It's cool to cold, the kind of night where it's nice to wear a blanket over yourself. Right now, Mad Max: Beyond Thunderdome is playing on AMC. I'm half typing, half looking over my shoulder. It's a classic. I remember playing it at my birthday, I think it must have been my twelfth or thirteenth. Must have, because all my Nerd Corner friends came, from Greg Fastabend to Brian Mahoney to Frank Shotwell. It was a summer near the end, when my group would encounter a big diaspora. See, many of my Nerd friends were in military families, or they were deemed smart enough to attend private school. Brian Mahoney, I think he moved somewhere (military reassignment). And Frank Shotwell, he went on to Punahou. My friend, Edward Lau, who so reminded me of Mr. Spock, he got a scholarship to attend Iolani. The friends that were left, me, Greg, Cliff, not much more than that, I think we were somewhat- how should I put it- broken...
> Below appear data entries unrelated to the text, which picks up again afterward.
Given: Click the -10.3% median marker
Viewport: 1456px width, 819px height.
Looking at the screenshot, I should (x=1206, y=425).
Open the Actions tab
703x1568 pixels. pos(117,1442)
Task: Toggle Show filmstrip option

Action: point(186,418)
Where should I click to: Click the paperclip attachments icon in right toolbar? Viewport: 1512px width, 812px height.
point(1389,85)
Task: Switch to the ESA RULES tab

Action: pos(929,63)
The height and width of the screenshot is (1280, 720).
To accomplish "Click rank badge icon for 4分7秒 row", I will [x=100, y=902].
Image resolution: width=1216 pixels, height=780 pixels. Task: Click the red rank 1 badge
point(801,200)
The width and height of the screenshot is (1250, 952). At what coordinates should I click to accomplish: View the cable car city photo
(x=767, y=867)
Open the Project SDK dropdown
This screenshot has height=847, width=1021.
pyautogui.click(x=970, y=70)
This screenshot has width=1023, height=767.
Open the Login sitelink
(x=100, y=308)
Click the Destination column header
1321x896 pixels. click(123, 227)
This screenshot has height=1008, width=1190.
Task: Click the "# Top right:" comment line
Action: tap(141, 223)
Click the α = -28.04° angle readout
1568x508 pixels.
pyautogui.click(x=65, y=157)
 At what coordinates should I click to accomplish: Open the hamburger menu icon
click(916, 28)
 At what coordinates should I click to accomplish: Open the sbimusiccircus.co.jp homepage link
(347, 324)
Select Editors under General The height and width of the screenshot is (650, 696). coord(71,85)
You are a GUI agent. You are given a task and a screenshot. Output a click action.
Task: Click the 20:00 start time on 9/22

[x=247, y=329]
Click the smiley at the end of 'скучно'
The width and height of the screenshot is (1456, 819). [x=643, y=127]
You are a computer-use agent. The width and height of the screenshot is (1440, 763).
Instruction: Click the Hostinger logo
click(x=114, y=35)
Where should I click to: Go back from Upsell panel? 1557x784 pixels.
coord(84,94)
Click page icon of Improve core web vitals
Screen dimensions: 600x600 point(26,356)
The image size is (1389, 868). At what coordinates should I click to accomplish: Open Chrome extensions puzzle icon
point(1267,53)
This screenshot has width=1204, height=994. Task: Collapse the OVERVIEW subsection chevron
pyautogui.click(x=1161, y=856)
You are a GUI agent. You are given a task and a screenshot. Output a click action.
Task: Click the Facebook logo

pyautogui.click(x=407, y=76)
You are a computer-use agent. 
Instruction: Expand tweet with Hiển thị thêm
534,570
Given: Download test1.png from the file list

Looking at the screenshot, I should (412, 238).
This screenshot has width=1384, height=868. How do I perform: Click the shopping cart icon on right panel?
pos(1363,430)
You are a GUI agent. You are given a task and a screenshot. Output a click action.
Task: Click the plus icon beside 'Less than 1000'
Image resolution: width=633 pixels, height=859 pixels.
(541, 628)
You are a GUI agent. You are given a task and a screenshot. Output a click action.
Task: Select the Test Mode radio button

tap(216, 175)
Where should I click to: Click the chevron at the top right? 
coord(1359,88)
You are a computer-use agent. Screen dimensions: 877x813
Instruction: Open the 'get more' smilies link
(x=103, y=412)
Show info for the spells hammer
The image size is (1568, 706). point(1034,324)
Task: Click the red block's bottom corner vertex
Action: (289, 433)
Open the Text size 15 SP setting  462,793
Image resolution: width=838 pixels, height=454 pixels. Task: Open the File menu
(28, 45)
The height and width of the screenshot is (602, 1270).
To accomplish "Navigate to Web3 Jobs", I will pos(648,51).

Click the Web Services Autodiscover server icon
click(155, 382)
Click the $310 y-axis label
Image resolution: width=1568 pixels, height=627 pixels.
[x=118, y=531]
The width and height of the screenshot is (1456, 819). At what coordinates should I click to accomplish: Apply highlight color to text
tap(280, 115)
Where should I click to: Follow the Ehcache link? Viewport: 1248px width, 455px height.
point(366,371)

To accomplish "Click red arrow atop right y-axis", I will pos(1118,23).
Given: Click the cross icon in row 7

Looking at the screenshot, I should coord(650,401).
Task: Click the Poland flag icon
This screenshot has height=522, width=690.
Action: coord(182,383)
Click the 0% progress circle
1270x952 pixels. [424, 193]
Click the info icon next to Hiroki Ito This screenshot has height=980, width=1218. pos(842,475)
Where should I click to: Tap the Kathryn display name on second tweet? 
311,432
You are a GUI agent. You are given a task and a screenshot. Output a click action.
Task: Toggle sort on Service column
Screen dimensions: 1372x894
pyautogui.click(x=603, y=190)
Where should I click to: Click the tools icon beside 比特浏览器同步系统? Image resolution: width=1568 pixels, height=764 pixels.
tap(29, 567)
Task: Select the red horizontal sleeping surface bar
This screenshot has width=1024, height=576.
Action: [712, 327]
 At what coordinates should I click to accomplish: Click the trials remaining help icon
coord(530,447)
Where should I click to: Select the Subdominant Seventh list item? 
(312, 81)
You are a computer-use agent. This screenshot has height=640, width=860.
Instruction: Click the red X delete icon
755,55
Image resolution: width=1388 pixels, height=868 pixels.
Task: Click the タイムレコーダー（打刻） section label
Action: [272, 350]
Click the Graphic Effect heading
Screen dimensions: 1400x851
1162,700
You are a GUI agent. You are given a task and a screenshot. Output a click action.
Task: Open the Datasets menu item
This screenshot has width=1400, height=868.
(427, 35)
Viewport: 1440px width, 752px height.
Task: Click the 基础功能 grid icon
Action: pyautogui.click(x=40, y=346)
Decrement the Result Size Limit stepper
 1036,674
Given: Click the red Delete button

It is a lonely thing being a Nerd. It's not about being smart, because we weren't, aren't, not really. I've met smart people, really smart people, and I can tell you that me and most of my friends, well, we weren't. Aren't. We just knew how to play the game, follow the rules that the schools set out for us. But in the process, we bought a whole lot of other consequences. We became the outcasts, the Nerds. People say, you didn't have to be, you don't have to be a Nerd. But, you see, once you've been placed on the outside, and once people look down on you enough, you realize that you can't be "up top" or "in." There's something inherently hypocritical about it. Something fundamentally unfair. You realize that you can't be in the "in crowd," on the "up and up," AND live with yourself, because then living with yourself would mean excluding, stepping on, putting down, someone else, who, ultimately would be yourself. You start to hate the people that can be so comfortable, so easy, with it all, with what is essentially a hypocrisy, a hierarchical system built of lies...
Back then, yes, I wanted to be a part of it. I wanted to be "in." But now, gods, now, I despise it. I despise the people that played that game. I despise them, because, well, they "got away with it."
Oh well, just ruminations and regrets...
I wonder where my Nerd friends are now?